0:00

One of the more interesting stories in the field probabilistic graphical model

relates to the connection between the, algorithm of Loopy Belief Propogation and

the problem of decoding messages sent on a noisy channel.

This is a connection that was discovered fairly recently and has proven to have a

tremendous impact on both disciplines that of probabilistic graphical models

and that of message decoding. So let's understand the message decoding

problem. Imagine that I want to send K bits across

a noisy channel. If I just go ahead and easily send those

K bits, then it's impossible for me to know from the noisy bits that I received

at the other end what the correct bits ought to have been because we don't know

which ones got corrupted and which ones didn't.
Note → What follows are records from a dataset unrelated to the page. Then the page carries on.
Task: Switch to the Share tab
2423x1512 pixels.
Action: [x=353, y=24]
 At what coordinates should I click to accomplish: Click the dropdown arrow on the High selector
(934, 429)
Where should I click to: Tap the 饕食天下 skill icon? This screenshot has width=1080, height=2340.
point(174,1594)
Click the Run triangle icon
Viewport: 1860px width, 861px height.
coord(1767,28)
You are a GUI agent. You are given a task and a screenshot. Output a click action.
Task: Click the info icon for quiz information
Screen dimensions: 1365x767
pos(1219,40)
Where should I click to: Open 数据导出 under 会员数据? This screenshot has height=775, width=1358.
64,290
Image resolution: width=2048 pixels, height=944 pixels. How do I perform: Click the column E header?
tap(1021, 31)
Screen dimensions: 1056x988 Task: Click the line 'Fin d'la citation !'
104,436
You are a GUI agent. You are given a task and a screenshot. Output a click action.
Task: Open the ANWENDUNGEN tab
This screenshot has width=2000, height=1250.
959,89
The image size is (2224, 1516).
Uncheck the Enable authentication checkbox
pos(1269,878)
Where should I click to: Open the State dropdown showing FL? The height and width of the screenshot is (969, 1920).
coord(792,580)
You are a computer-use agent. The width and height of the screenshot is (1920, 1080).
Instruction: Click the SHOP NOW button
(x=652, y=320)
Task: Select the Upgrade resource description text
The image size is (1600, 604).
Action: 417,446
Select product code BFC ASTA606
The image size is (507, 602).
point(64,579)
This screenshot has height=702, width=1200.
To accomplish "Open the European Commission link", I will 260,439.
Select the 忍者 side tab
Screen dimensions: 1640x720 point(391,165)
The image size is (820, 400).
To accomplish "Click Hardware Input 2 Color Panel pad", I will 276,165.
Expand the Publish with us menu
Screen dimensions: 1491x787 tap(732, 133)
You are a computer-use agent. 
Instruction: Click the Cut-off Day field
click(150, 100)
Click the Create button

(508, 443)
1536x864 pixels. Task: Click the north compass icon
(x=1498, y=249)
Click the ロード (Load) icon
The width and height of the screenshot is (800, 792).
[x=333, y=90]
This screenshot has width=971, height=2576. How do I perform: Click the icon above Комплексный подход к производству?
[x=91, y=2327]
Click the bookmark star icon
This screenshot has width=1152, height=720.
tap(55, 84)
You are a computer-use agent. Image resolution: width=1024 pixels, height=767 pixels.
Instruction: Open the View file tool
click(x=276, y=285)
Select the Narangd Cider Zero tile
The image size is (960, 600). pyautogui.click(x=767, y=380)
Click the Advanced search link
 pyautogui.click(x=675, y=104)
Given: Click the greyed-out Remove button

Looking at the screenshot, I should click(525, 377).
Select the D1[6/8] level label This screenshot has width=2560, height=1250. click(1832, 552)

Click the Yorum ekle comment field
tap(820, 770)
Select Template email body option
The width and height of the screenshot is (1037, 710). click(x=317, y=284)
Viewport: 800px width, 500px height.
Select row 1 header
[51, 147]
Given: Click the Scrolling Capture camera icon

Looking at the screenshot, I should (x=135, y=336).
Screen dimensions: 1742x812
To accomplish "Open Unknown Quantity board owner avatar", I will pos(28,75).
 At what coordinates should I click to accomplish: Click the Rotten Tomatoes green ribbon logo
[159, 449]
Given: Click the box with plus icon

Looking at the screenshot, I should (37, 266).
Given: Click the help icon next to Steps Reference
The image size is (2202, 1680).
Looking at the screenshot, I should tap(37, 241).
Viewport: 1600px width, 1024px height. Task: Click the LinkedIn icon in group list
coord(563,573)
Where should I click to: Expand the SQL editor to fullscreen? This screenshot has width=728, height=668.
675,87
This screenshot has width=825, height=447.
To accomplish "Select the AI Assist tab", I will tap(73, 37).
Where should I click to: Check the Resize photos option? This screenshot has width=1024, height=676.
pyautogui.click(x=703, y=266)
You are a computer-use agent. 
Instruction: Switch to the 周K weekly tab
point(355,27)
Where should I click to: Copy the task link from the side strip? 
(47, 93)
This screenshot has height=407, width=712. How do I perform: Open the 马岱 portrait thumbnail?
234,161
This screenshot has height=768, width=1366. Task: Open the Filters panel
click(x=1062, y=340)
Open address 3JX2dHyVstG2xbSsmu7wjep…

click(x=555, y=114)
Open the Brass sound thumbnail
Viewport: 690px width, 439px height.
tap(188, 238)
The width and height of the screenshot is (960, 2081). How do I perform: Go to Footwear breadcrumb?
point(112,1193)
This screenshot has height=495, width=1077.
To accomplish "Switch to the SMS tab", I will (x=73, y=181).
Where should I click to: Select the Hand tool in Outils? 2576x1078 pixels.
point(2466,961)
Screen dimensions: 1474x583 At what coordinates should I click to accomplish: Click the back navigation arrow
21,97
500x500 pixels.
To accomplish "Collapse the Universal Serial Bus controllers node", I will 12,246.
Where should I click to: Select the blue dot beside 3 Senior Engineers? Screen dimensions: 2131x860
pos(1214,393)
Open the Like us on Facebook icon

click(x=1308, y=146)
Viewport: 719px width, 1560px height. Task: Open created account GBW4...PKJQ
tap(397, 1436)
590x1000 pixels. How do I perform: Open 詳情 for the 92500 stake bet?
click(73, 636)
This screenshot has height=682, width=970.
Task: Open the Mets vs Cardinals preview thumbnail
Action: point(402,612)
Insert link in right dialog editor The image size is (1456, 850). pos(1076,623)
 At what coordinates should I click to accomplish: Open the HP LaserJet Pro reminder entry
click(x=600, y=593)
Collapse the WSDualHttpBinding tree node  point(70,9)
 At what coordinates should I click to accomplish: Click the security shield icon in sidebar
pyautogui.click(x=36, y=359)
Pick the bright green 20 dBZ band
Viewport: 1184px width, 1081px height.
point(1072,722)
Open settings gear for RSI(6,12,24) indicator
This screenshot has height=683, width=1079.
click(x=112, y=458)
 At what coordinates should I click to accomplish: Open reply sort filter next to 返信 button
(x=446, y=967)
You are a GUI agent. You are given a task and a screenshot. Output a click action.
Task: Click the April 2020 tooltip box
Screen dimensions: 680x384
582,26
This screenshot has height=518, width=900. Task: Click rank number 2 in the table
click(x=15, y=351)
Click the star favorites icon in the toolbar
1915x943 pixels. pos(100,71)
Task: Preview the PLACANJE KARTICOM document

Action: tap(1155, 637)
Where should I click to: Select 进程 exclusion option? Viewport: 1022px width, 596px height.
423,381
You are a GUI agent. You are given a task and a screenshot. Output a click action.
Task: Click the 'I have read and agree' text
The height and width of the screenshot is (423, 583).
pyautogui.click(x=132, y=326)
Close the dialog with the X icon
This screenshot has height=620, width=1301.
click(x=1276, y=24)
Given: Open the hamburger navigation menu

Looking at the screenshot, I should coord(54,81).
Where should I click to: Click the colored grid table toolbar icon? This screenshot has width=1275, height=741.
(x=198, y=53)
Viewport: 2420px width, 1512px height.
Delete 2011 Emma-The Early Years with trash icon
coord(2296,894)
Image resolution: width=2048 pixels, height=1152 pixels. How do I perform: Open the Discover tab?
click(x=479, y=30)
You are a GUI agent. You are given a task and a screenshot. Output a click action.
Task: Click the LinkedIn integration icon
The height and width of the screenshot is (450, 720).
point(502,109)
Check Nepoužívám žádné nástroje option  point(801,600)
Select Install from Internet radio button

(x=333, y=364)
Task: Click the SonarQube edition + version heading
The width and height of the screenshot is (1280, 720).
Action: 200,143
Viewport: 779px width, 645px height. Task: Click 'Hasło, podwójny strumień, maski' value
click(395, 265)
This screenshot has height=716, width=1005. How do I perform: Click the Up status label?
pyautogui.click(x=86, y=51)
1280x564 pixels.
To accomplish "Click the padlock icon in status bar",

And so what people have, developed is the notion of coding theory.

Where those K bits are passed through an encoder.

And what we get at the end are N bits. where N is usually greater than K.

And those are the bits that are actually transmitted across the noisy channel to

give us a set of noisy bits, Y1 up to Yn, which we now hope to be able to decode in

a way that ideally gives us bits V1 up to Vk, that are close.

And hopefully, completely accurate relative to the bits that were originally

sent, U1 up to Uk plus message coding and decoding in a nutshell.

And the rate of a code such as this is k over n, that is you send n bits of which

k are actual information. The bit error rate, that one gets, and

that's a function of the channel itself, is the, overall probability that a bit

that we get. On this side, say the first bit, what is

the probability that the first bit is correct, that is, the same as as the

original bit, bit? And so the error rate is the total

average of the probability that these are different across the K decoded bits.

1:57

So, we can now think about different channels and their properties and there's

this very important notion called the channel capacity.

So let's first think about different error rates that a channel, different

error modes, that a channel might exhibit.

So here's something called the binary symmetric channel, often abbreviated BSC,

and the binary symmetric channel says that when I send a zero, then with

probability.9, I get a zero, but with probability 0.1, I get a one.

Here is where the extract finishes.